MXNetError - dataset does not start with a valid magic number

I am trying to use amazon sagemaker linear-learner algorithm, it support content type of ‘application/x-recordio-protobuf’. In preprocessing phase, i used scikit-learn preprocessing to one-hot-encode my features. Then i use linear learner estimator to with record-io converted input data.

I used package and the preprocess conversion was successful.

from sagemaker.amazon.common import write_spmatrix_to_sparse_tensor

But when linear-learner takes the input record, it fails with the error below

Caused by: [15:53:30] /opt/brazil-pkg-cache/packages/AIAlgorithmsCppLibs/AIAlgorithmsCppLibs-2.0.774.0/AL2012/generic-flavor/src/src/aialgs/io/iterator_base.cpp:100:

(Input Error) The header of the MXNet RecordIO record at position 810 in the dataset does not start with a valid magic number.

#sagemaker #linear-learner #mxnet #application/x-recordio-protobuf

I assume the problem comes from the preprocessing. Can you share a code example for how you preprocess and convert the data?

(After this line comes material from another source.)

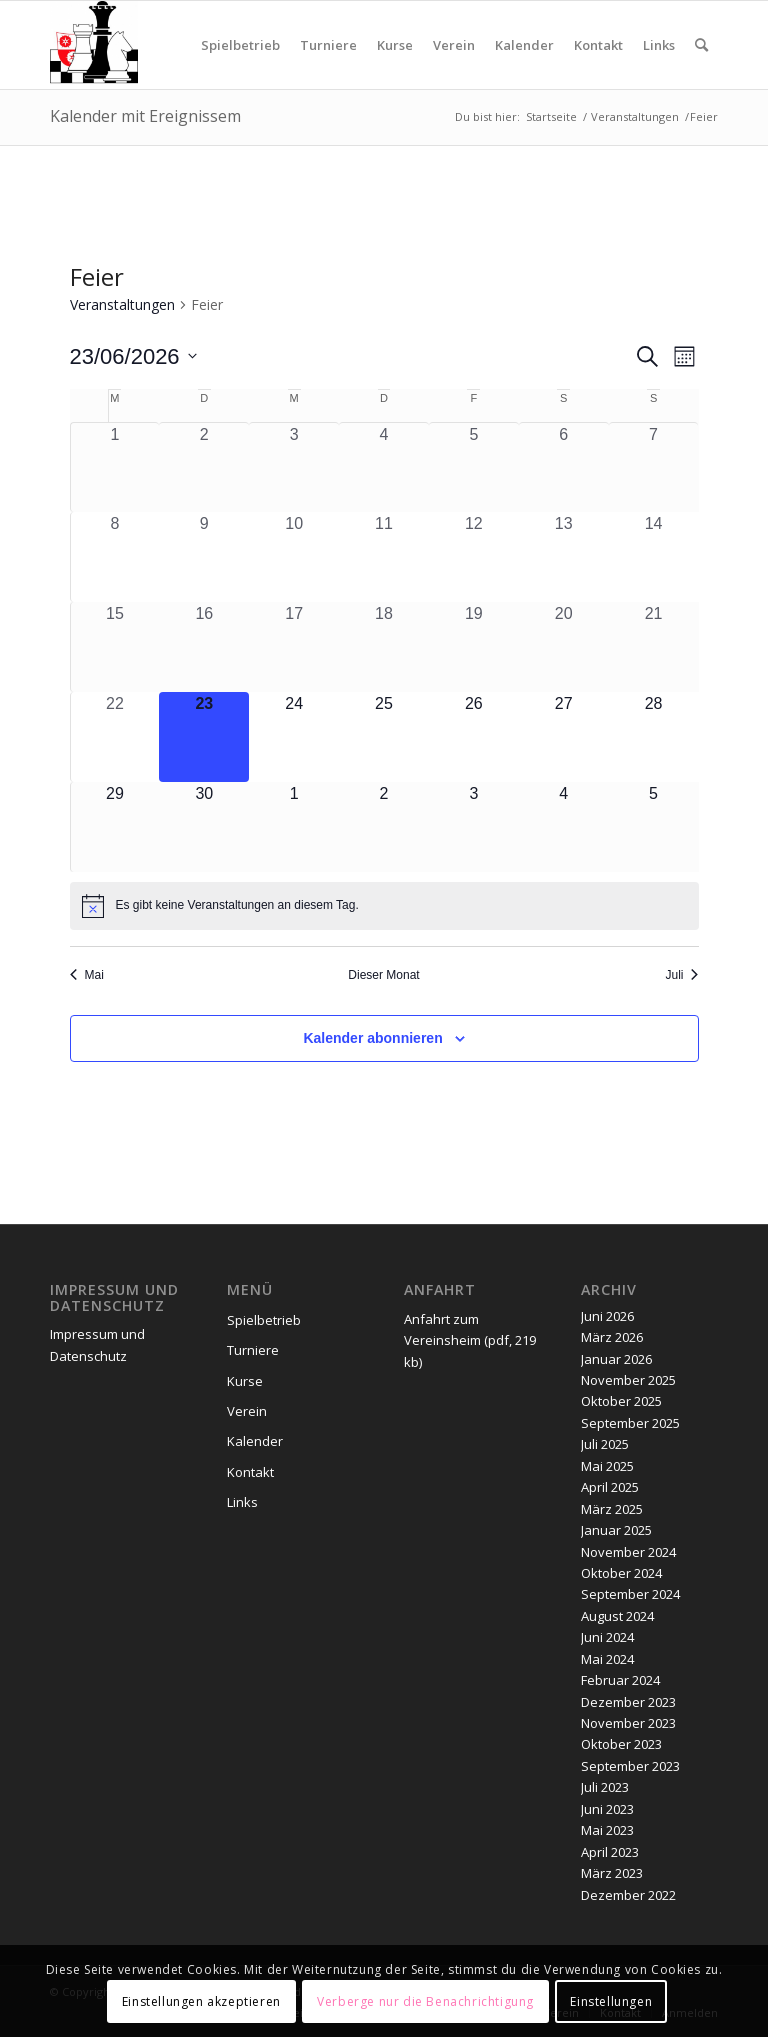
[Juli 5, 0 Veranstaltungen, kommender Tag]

i have posted the same question in stackoverflow…

did you ever figure it out? I m getting the same error on the factorization machine and I protobuffed the data already …

@SarathChandran Did you ever figure this out? I ended up with something very similar to yours in my output_fn, trying to pass the output to KMeans. Same error. The line that MXNet is complaining about (no magic number) is the same number as number of samples in the file.